My doctoral research consists of the confluence of electronic music and improvisation, and how improvisatory methodologies are effective in representing performances of electronic music visually. Graphic scores are indispensable in visually representing unorthodox processes, gestures, sonic states, and aesthetic visions. Thus, audiences are able to make profound connections with related musical material by gaining insight into performative decisions, sonic results, and the composer’s inspiration."

Honorable Mention $250

The Girls of Enghelab Street

The Girls of Enghelab Street

Zohreh Valiary
Master's - Arts, Arts & Design

"An often-cited example of a country with a highly restricted society is Iran. Iranian women’s history is a labyrinthine road of darkness, patriarchy and suppression. After the invasion of Muslims, women started losing their equal rights, and the situation continued to be more or less the same until the end of the 19th century when some movements started to happen toward the emancipation of women. These movements, that still are going, on have a long way to go to reach the goal of equal rights and freedom for women in my motherland.
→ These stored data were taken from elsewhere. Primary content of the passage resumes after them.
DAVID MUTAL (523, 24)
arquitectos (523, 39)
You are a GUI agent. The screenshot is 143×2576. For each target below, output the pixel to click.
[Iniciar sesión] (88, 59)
I based ""the Girls of Enghelab Street"" on the action of Vida Movahed, a young Iranian woman who, on December 27, 2017, stood on a platform in Enghelab street in Tehran, tied her white hijab (a symbol of protest against mandatory hijab created by Masih Alinejad, the founder of the online movement ""My Stealthy Freedom""), to a stick, and waved it at the crowd until the authorities arrested her. After Vida Movahed's action more women started doing the same to show their union and support for the movement. Twenty-nine women were arrested in the two months leading up to February 2018.

The aim of my research is to explore how visual communication design might provide a medium through which one can foster awareness and build empowerment in my target audience of young, educated Iranian women, aged eighteen to twenty-five."

People’s Choice

Politicizing Social Media

Politicizing Social Media $250

Jennifer Zeller
Master's - Arts, Philosophy

“Politicizing Social Media” portrays everyday social media users and some of their political opinions. If inappropriately phrased or posted in an unfitting format, these perspectives tend to be disregarded and considered irrelevant or unpolitical by academics. This has resulted in unbalanced, if not ignorant, academic discourses on social media as most scholars have only focussed on the political potentials of platforms such as Facebook, Twitter or Youtube – not their disadvantages or “unprofessional” contents. However, the original meaning of politics – from Greek polis – revolves around the ordinary people, not merely a political elite. Correspondingly, my research aims at constructing a philosophical and political theory of social media by analysing often disregarded, but nonetheless political contents and by using theories such as those from Hannah Arendt, Jürgen Habermas and others. Thus, I am in the middle of the picture with my books, trying to make sense of how politics are made on social media around me from a scientific point of view.”